Prof. Dr. Güler Cimete, Head of the Midwifery Department, stated that with the ‘Mother-Newborn Birth Simulator,’ students will have the opportunity to observe all normal and abnormal situations encountered in women during pregnancy, birth, and postpartum periods, as well as situations in newborn babies requiring emergency intervention, through scenarios written and uploaded to the system by faculty members, thereby enhancing their professional knowledge and skills by performing appropriate midwifery interventions in a laboratory setting. Cimete explained that on the human-like mannequin, students will be able to determine the position and size of single or twin babies in the womb by performing Leopold's maneuvers in addition to monitoring the pregnant woman's vital signs, perform pelvic assessment with vaginal examination, monitor the fetus's progression and rotations in the birth canal, develop skills in normal vaginal delivery, breech birth, shoulder dystocia, placental delivery, identify cord problems, perform episiotomy incision and repair, perform postpartum uterine massage, and intervene in vaginal bleeding. Furthermore, it was emphasized that the simulation mannequin will facilitate students in developing many basic midwifery skills and shorten the training period.
This advanced technological simulator enables students to detect sudden changes in condition that may develop in the mother and newborn during and after birth, as well as fetal distress, and acquire emergency intervention skills such as maternal and newborn resuscitation. In short, it allows even very rare case examples encountered in clinical settings to be simulated and brought to life in a laboratory environment, and for intervention skills in these cases to be developed.

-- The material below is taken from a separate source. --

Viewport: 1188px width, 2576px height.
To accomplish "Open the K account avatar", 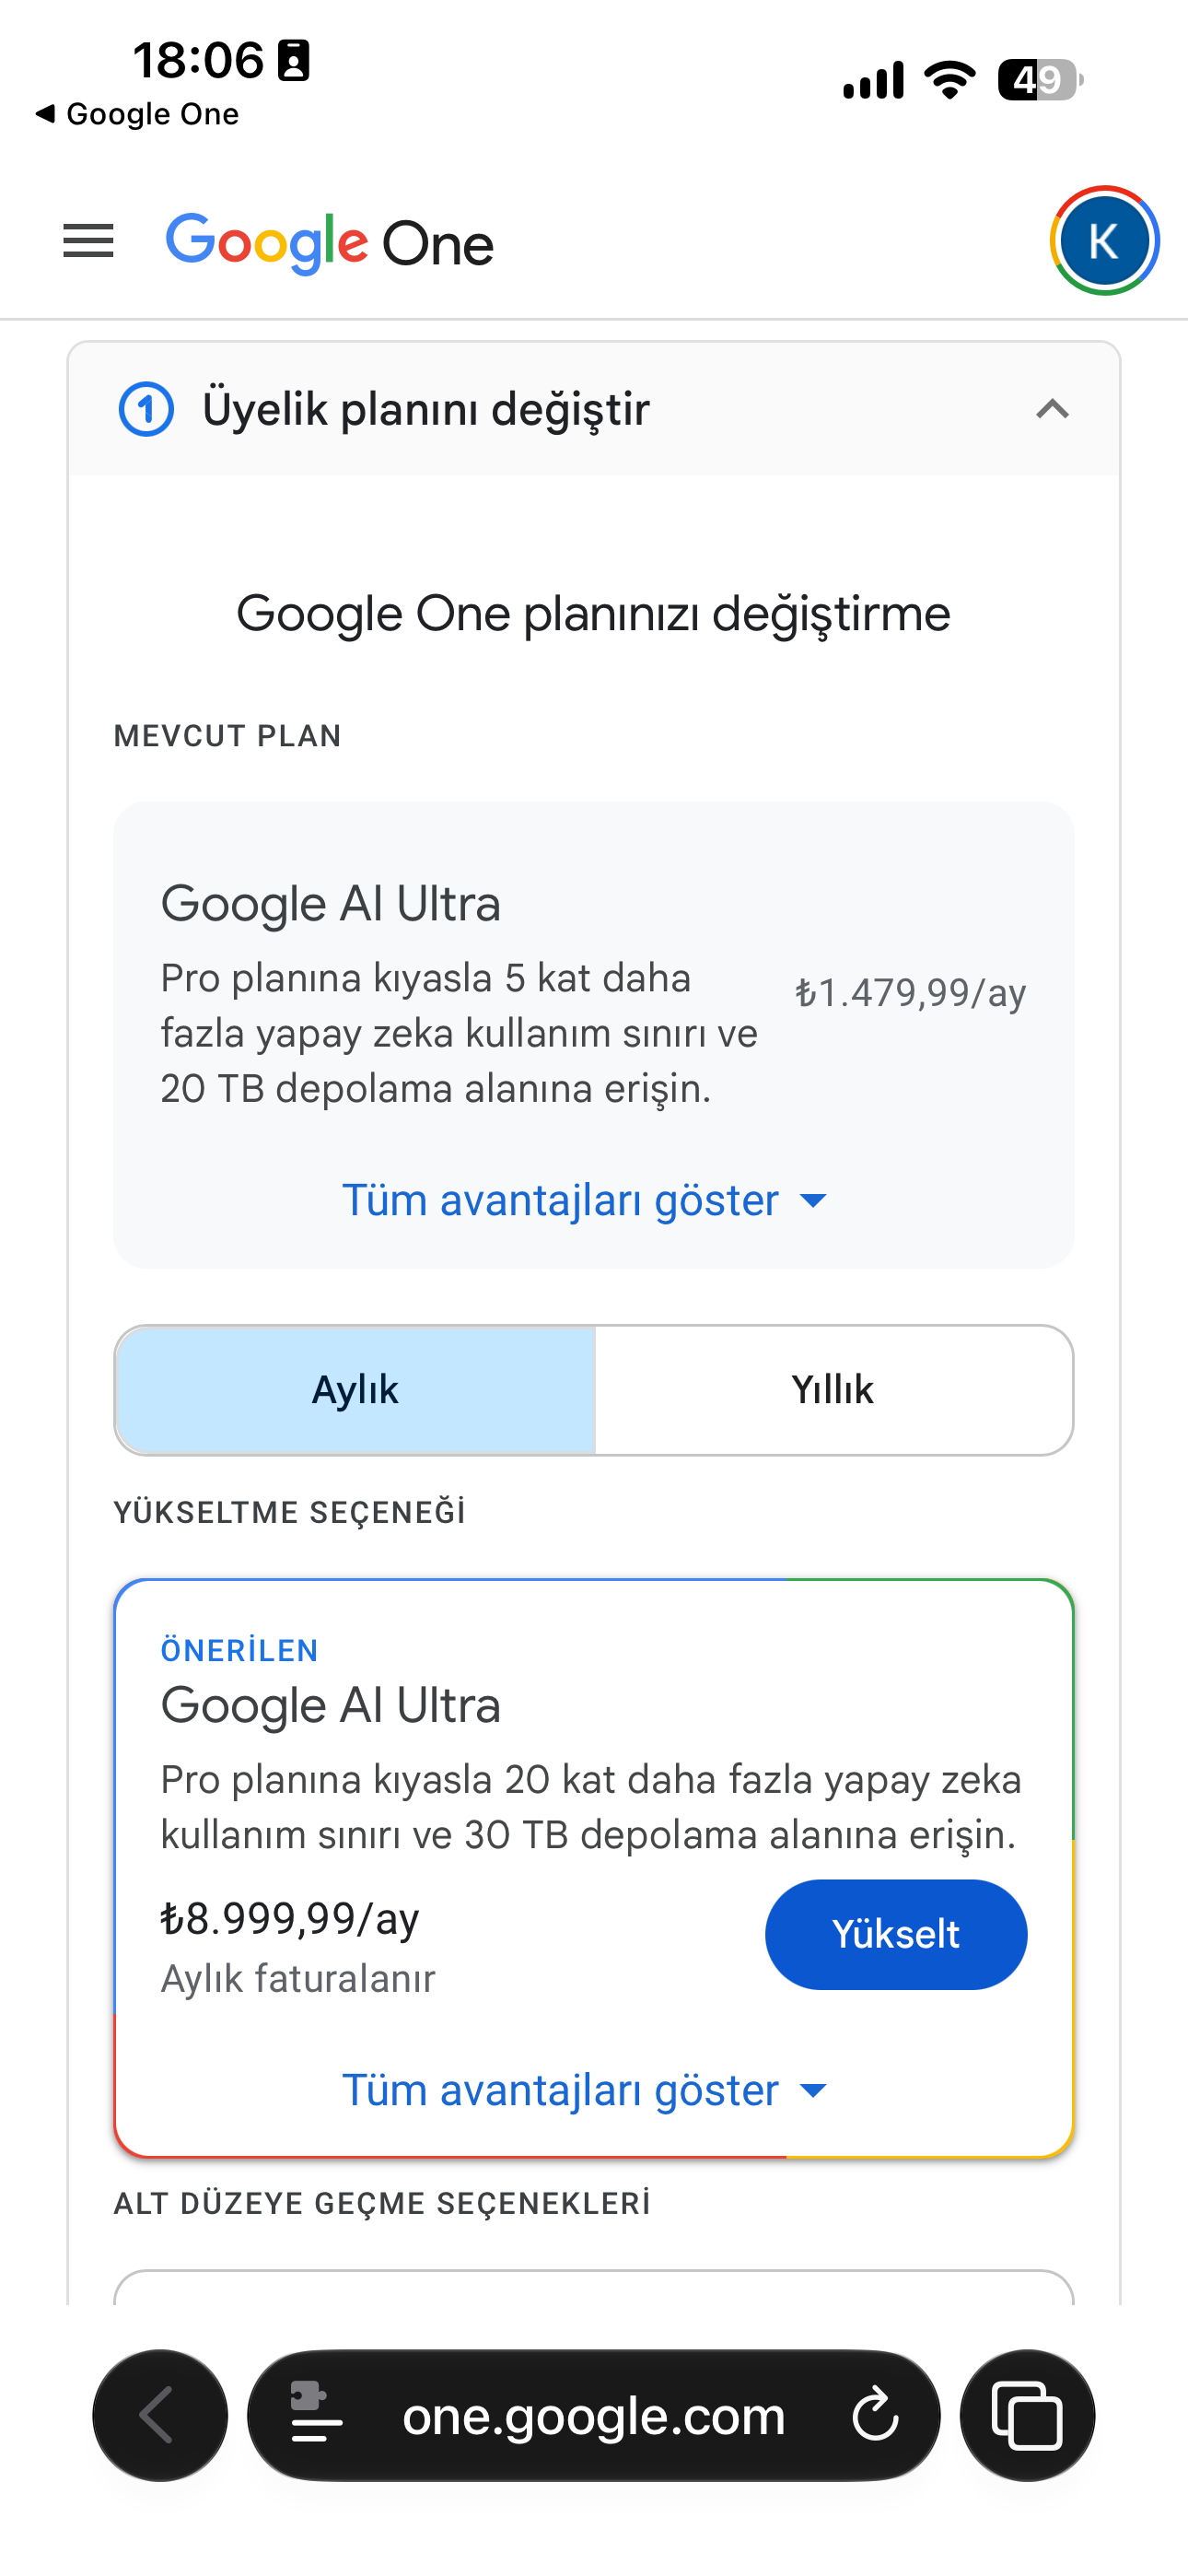I will pyautogui.click(x=1104, y=241).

Research Assistant Ezgi Keskin: Our aim is to provide our students with conditions closest to a hospital environment.
Research Assistant Ezgi Keskin from the Midwifery Department shared detailed information about the midwifery laboratory simulation mannequin, emphasizing that the mannequin creates a hospital environment for students in a laboratory setting. Keskin stated: “This mannequin was procured for the midwifery department within the scope of the BAP (Scientific Research Project). The mannequin's birth canal has characteristics very similar to human tissue, which allows students to feel a tissue similar to real human tissue during examination. Furthermore, on the mannequin, we can create risk situations for the mother during or after birth by adjusting the mother's respiration, pulse, and blood pressure to normal or higher/lower values.
Instructors guide the mannequin from the computers in the simulation control room. Various scenarios can be pre-loaded onto the computers in the control room, and real-time programming can also be done. For example, the mannequin can be programmed to create labor contractions, simulating a woman in labor experiencing pain and groaning due to it. This allows the student to think about how to approach a woman in pain, what to do, and then perform these interventions. Thus, the student learns by experience, and the instructor can observe them from inside and record their applications,” she added. Keskin continued her statements: “The dark glass of the simulation control room allows the instructor to observe the student and guide the mannequin, and also prevents the student from getting excited by seeing the instructor, enabling them to make independent decisions and perform their applications according to the case loaded onto the mannequin.”